I keep asking myself, Why would anybody do this? I guess that it is the obvious question, I guess that it is the questions almost every asks, it certainly is the question the police are asking. Yea, sure, he is nuts, but then I hold the position that anybody who kills somebody is nuts. But being nuts just begs the question, Why did he think he was doing it? I can understand the guys who flew into the World Trade Center; I have never been that dedicated to anything, but I can understand it it.
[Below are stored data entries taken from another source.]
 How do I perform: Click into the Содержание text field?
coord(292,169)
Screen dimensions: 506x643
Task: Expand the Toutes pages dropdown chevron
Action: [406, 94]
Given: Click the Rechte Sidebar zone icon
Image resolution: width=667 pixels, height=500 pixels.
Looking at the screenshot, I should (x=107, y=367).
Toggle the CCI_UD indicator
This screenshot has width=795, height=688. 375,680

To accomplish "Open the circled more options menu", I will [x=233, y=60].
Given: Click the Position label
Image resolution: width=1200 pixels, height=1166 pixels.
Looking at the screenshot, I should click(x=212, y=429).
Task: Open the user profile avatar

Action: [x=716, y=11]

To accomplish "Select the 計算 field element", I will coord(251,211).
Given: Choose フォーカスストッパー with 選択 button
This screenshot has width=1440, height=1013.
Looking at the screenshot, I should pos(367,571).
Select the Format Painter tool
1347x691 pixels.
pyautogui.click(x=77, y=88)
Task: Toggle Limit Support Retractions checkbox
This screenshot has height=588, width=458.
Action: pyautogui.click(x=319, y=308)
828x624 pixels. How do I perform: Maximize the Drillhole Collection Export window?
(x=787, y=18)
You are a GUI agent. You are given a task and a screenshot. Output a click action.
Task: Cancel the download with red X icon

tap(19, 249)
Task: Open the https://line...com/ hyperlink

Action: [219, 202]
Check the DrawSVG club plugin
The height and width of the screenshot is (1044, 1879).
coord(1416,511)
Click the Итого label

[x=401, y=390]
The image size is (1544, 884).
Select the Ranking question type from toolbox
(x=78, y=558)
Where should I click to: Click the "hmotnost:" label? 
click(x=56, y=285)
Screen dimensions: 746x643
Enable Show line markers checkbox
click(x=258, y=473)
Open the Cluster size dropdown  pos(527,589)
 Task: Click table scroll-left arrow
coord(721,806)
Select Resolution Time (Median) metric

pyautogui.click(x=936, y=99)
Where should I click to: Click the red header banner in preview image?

I can even sort of understand Columbine or Virginia Tech, But this is incomprehensible to me.

This was not a suicide: this was not somebody so unhappy they wanted to take their life and then added as many people as they could. James Holmes – does anybody call him Jim? – went out and bought some guns and also bought body armor to protect himself as much as possible, he then went out and shot as many – totally random – people as he could. He seemed to want to live through this. He then told the police that he had booby-trapped his apartment.  Why would anybody do that?

Ever since Charles Whitman climbed up the Texas Tower, we hear the same thing, “He was really shy, really quiet, but really nice and sweet.” I read somewhere that you can tell how likely someone is to have road-rage by the number of bumper stickers they have on the back of their car. But I think that the scary people are the ones who are shy, quiet, and sweet.

As an aside, the even more scary people are like Luke O’Dell of the National Association for Gun Rights who took the opportunity to say  “Potentially, if there had been a law-abiding citizen who had been able to carry in the theater, it’s possible the death toll would have been less.” Scary because they are trying to change public policy and – in many places – seceding. Imagine that nightmare, a shootout in a dark movie theater between several idiots as a way to cut the carnage. End aside.


3 thoughts on “A couple of random thoughts on the Colorado shooting

  1. Steve,

    Good write up. Reflecting also on the shootings at 101 California back in the 1990’s, I just wonder why we need access to these highly sophisticated automatic weapons. I can’t imagine a time when we’ll all really need all these weapons, or at least need to buy four weapons in six week. Then I think about how difficult it is to balance individual privacy and rights with collective rights. Not easy and no easy answer.

    A friend from England once said they (Europe) had their violence within sports and we (U.S) has our violence out in society. Still holds true mostly.

    Take care,


  2. Laura, about a year or so ago, I had an epiphany. The gun laws are not to enable people to buy guns that are needed to hunt or – even – protect themselves, the gun laws are for companies that sell guns. They make more money off of powerful, complicated, assault rifles.

    I hope your friend is wrong, Europe does have Anders Behring Breivik, after all. But, then again, we have our Timothy McVeigh and James Holmes.

  3. Laura, I just ran across this tidbit: the US gun industry is estimated to be worth more than $60bn a year. That is alot of money and they are spending alot of money to preserve it.